Lo studio pubblicato nelle comunicazioni della natura indica che una variazione in un gene componente del complemento è stata associata con un rischio aumentato di sviluppare NMO. Il gene produce una proteina che lega agli anticorpi e può danneggiare a cui l'anticorpo è fissato, batteri solitamente nocivi. Ma nel caso di NMO, gli anticorpi attaccano alle parti del sistema nervoso.

L'identificazione della variazione genetica, combinata con i dati di test clinico, può aiutare gli scienziati a determinare in anticipo che i pazienti non trarranno giovamento dal trattamento standard.

“Alcuni pazienti entrano in remissione ed altri non fanno, eppure non abbiamo saputo perché,„ il Dott. Greenberg ha detto. “Che cosa possiamo ora fare è lo sguardo al DNA e determinare se quello ha qualche cosa fare con perché le droghe non stanno funzionando.„

L'istituto del cervello di O'Donnell è uno soltanto di alcuni siti negli Stati Uniti che si specializzano nel trattamento del NMO. È egualmente uno di due centri nel paese messo a fuoco sulla mielite trasversa, compreso la mielite flaccida acuta che i titoli nazionali attirati negli ultimi anni dopo almeno 200 bambini sono stato paralizzati.
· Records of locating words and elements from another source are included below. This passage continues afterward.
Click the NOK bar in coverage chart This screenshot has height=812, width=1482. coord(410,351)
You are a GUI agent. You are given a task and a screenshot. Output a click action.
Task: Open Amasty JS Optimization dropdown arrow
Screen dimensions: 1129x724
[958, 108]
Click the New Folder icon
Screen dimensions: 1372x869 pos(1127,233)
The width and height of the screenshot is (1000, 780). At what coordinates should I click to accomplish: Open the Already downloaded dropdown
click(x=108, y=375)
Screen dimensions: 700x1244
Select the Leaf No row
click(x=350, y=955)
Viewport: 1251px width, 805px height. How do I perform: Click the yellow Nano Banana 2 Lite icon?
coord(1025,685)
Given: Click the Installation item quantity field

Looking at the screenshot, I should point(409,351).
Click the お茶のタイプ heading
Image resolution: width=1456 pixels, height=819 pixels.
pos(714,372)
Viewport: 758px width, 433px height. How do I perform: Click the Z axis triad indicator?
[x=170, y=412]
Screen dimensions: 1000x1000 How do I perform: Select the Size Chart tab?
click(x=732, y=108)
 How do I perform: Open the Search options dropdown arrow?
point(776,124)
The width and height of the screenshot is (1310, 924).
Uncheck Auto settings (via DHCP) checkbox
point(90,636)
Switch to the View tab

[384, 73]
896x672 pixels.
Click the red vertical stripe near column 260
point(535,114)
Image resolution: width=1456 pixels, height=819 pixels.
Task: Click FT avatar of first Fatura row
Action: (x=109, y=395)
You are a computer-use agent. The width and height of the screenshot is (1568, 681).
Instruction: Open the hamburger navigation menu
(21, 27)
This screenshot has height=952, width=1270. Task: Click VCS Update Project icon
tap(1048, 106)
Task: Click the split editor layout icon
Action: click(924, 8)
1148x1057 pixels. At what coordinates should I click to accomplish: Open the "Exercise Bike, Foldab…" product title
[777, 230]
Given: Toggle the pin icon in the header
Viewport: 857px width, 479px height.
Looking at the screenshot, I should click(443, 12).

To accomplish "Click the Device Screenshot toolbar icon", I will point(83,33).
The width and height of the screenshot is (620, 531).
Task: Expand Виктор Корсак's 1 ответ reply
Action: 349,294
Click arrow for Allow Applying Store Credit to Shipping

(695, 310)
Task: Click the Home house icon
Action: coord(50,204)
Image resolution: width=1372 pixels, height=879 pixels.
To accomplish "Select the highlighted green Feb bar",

Il Dott. Greenberg piombo gli sforzi a lungo termine per raccogliere i campioni biologici dai pazienti di mielite nelle speranze finalmente di sviluppare i trattamenti quell'migliore obiettivo queste malattie.

NMO è fra parecchie migliaia di malattie rare che cumulativamente pregiudicano 30 milione Americani eppure determinato non fa partecipare le popolazioni abbastanza grandi per attirare gli sforzi di ricerca diffusi. Così piccolo quanto 0,3 per cento di ogni 100.000 Americani ha NMO - una delle malattie autoimmuni più rare che comprendono il cervello ed il midollo spinale.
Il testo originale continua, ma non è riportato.